Read the full post at Contemptor.

Missing the Point of the Anemic Housing Market (June 29, 2011)

Until four months ago, I had very little interest in real estate and personal finance news. I do not own a property, nor do I wish to, exist mostly off the credit economy grid and don’t have much of a head for financial statistics. That all changed in February when I was hired as a senior writer for a respected housing market and stock analyst. By day, I research, write and report on the numbers, which I don’t have to tell you folks, have been seriously depressing in recent years.

Typically, I try to keep my two writing worlds separate. In the evening and on weekends, I am preoccupied with theater, politics, urban agriculture and of course, myself.

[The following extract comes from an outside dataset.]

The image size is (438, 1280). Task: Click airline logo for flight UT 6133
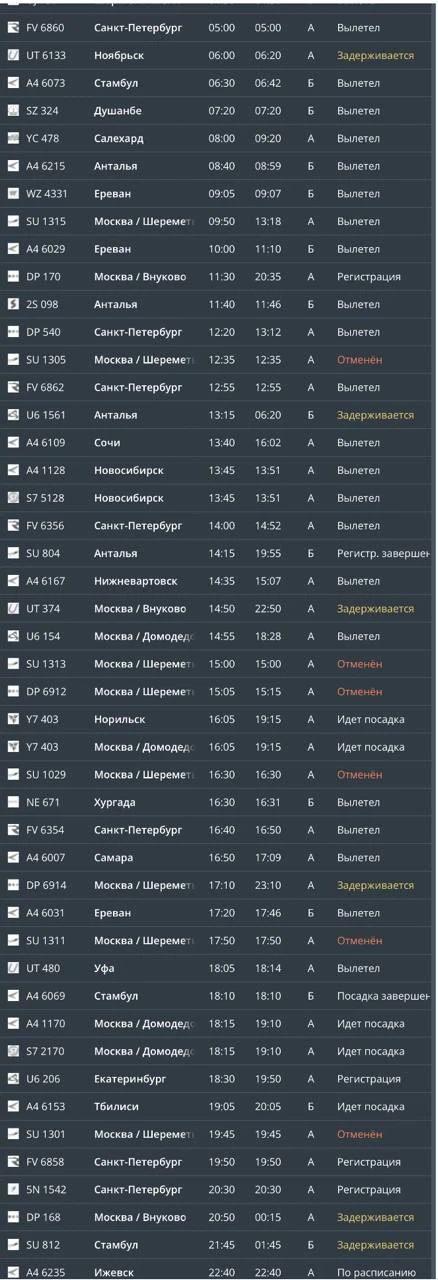(x=13, y=56)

Recently, because of immersion in the topics, I have come to understand that my disinterest in banking and housing limits my understanding of the full political scope. What could be more important, from a public policy perspective, than sustained, long-term unemployment and a pullback in available credit absolutely decimating middle class American families and their home values? Yet tragically, both political parties have chosen to ignore these truly pressing concerns in favor of epically immature posturing regarding gay marriage (Rick Santorum), Executive branch limousine rides (Michelle Bachmann) and pushing disgraced congressman Anthony Weiner out of office (Nancy Pelosi). While our elected officials play chicken with a vote on the debt ceiling, Middle America has been placed on the sidelines.

It has been nearly three years since the world learned that irresponsible, and in most cases criminal activity on the part of large Wall Street financial firms had brought the economy to its knees. To date the banks and their financial partners have had to pay the piper very little. But periodically, a wrist slap is handed out so that lawmakers and legal eagles can tout the appearance of justice to the voting public.

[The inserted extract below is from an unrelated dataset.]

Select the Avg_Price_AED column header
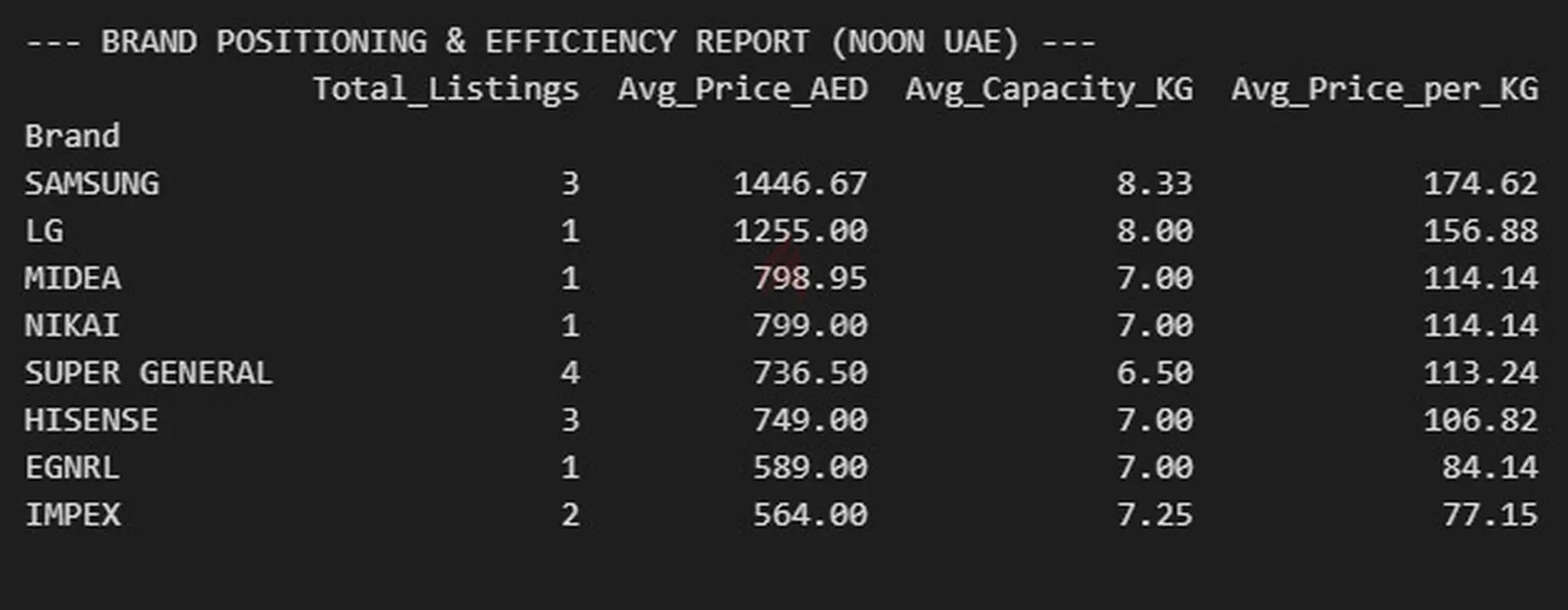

This morning, on the front page of the New York Times and other media outlets, we learned that Bank of America, the largest U.S. bank in terms of asset holdings, plans to set aside $14 billion to repay a group of critical investors as a resort of its malfeasance in bundling and selling high-risk mortgages.

Who are these critical investors, you may ask? According to reports, the claimants are “a group of heavyweight holders of the securities, including Pimco, BlackRock and the Federal Reserve Bank of New York, that have been pressing for a settlement since last fall.”

Does anyone suppose that this group has been the real victim of Wall Street’s shell game? While it’s wonderful to hear that the bank is going to have to make some restitution, it is with the wrong folks. None of this $14 billion will ever reach the hundreds of thousands of American families who have lost everything because of the risks taken by a small group of arrogant charlatans.

Meanwhile, hopes for a housing market recovery, or even confirmation that we have finally reached the bottom, continue to be dashed. This week, CBS MoneyWatch reported that home prices in six cities fell to new all-time lows, and nationwide, home values are averaging 2000 levels. For those keeping score, that is 11 years of lost equity.

Who will finally decide that it is beneficial to the nation, and politically advantageous enough, to throw American homeowners a lifeline? Voluntary loan modification programs have proven to be a sick joke marked by millions of reams in lost paperwork. No one on Capitol Hill seems to want to touch the development of a plan to create jobs (which is the real key to getting the housing market back on its feet), and around we go.

It’s utterly disgraceful to have to endure the chronic bellyaching of Big Business, whining about the hostile corporate attitude of the Obama administration, while stories like this one go unheard.

Bank of America can spare the $14 billion. The nation’s middle class can no longer afford the loss of dignity, combined with collective callousness, bought on by the risks of elite cads who fail to connect with the real repercussions of their actions. And our public servants need to stop enabling this disconnect.